Buch Johanna von Amrum
Buchkritik von Arved Fuchs, Polarforscher und Autor vieler Bücher
Ich hatte Dir versprochen eine Rückmeldung zu Deinem Buch zu geben. Das hat etwas länger gedauert, möchte ich hiermit tun. Du erwartest von mir sicherlich keinen Lobgesang sondern eine sachliche
Betrachtung. Als jemand der selbst schreibt, bin ich mehr an konstruktiver Kritik interessiert als an Lobhudelei. Aber es gibt nicht viel zu kritisieren.
Ich habe das Buch gerne gelesen! Es ist im Grunde geenommen eine Biografie die tiefe Einblickje in die Geschichte Amrums und natürlich Deinen eigenen Werdegang erlaubt. Biografien können
langeweilig werden - das ist hier ganz sicher nicht der Fall. Du spielst Dich nicht in den Vordergrund sondern die unterschiedlichen Erzählstränge verlaufen parallel zu Deinem Lebensweg. Es ist
auch nicht geschönt. Wichtig (besonders bei dem aktuell bundesweit wachsenden AFD Zuspruch), dass die NS Zeit Raum findet. Das Denunziantentum, das Ausblenden der Greuel, und das fehlende
Aufarbeiten der NS Zeit, bzw. das ungeschorene Davonkommen einiger Hardcore Nazis ist ja kein inselspezifisches Problem sondern ein bundesweites. In dem Zusammernhang finde ich es auch gut,
dass Du Namen nennst. In einem so begrenzten Lebensraum wie einer Insel, wo irgendwie jeder jeden kennt, scheint mit das Problem von besonderer Tragweite zu sein. Ich selbst hatte in der Schule
Lehrer die ganz eindeutig linientreue Nazis waren. Eine Ausspruch eines Lehrers ist mir besonders gut im Ohr geblieben:" Kinder müssen erst einmal gebrochen und dann wieder aufgebaut
werden" Das war mit mir und dem liberalen Elternhaus in dem ich aufgewachsen bin, zum Glück nicht zu machen. Deshalb musste ich die Schule wechseln und habe so manches Gefechtr bestehen
müssen. Hat mich geprägt.Die Liebe und Achtung zu Deiner Mutter, die Dich hat machen lassen, wird sehr deutlich.
Meine Großeltern lebten auf Sylt, mein Großvater (Alfred Koch) ist nach dem Krieg nach Westerland gezogen um dort die Inselbahn wieder aufzubauen. Der Unternehmer hieß Ruy Prahl. Ich bin daher
als Kind ständig auf Sylt gewesen und habe dort auch zeitweise die Grundschule besucht. Ich habe in der Nordsee schwimmen gelernt und liebte den Blick über das unverbaute Meer bis zum Horizont.
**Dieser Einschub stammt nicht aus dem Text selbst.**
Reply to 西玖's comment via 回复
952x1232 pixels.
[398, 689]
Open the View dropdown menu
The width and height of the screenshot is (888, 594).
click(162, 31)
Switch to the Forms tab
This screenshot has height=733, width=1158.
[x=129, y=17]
Damals wurde der Grundstein für meine Seefahrtskarriere gelegt. Aber ich habe mich noch nie soviel prügeln müssen wir damals, weil ich der zugereiste Festländer war, der irgendwie
nicht dorthin gehörte. Ich habe trotzdem Freunde gefunden. Ich sage das nur, um deutlich zu machen, dass ich Deine vermutlich sehr ähnlichen Erfahrung in umgekehrter Richtung mit dem Internat auf
dem Festland gut nachvollziehen kann.
Karl Kirchheiss war sicher ein super Seemann - aber leider auch den Nazis sehr verbunden.
Anrührend fand ich die Kapitel mit den ersten Liebschaften, Freundinnen - wie auch immer. Es spiegelt die unbekümmerte, freie Jugend wieder, in der man irgendwie auch Eigenverantwortung und
Respekt vor dem anderen gelernt hat. Heute werden Kinder meiner Meinung nach überbehütet, früh in Kitas untergebracht und in jeder Lebensphase im übertragenden Sinn "an die Hand genommen". Wenn
ich früher auf einen hohen Baum geklettert bin (macht heute kaum ein Kind), dann wusste ich sehr genau, dass ich aufpassen musste weil ich sonst in die Tiefe stürzen würde. Diese
Eigenverantwortung habe ich auf meinen späteren Reisen stets verinnerlicht.
Gewünscht hätte ich mir mehr über den Werdegang/Verbleib dieser frühen Liebenschaften zu erfahren. Sie verschwinden mir ein wenig zu abrupt.
Zur Johanna von Amrum: Ich bin ein alter Schiffsnarr - so wie Du auch. Daher kann ich Deine Intention gut verstehen und habe die Kapitel entsprechendfe interessiert gelesen.
Mit ein wenig Distanz betrachtet, frage ich mich jedeoch, ob diese Kapitel den nicht so schiffsafinen Leser etwas überfordert. Das sind sehr viel technische Aspekte enthalten, vielleicht
ein wenig zu viel. Die Reiseerlebniss werden die Leser glaube ich eher in den Bann ziehen.
Sprachlich gibt es eine paar Hakeleien. Ich würde das Buch vielleicht vor der neuen Auflage nochmal lektorieren lassen, vielelicht auch ein paar Kapitelübergänge angleichen.
Ansonsten ein wirklich schönes und gelungenes Buch! Dem wünsche ich den gebührenden Erfolg.
Nur zu Deiner Info: Wir werden dieses Jahr wohl wieder Richtrung Grönland segeln -bevor der Verrückte in Washington einen Riegel davor schiebt.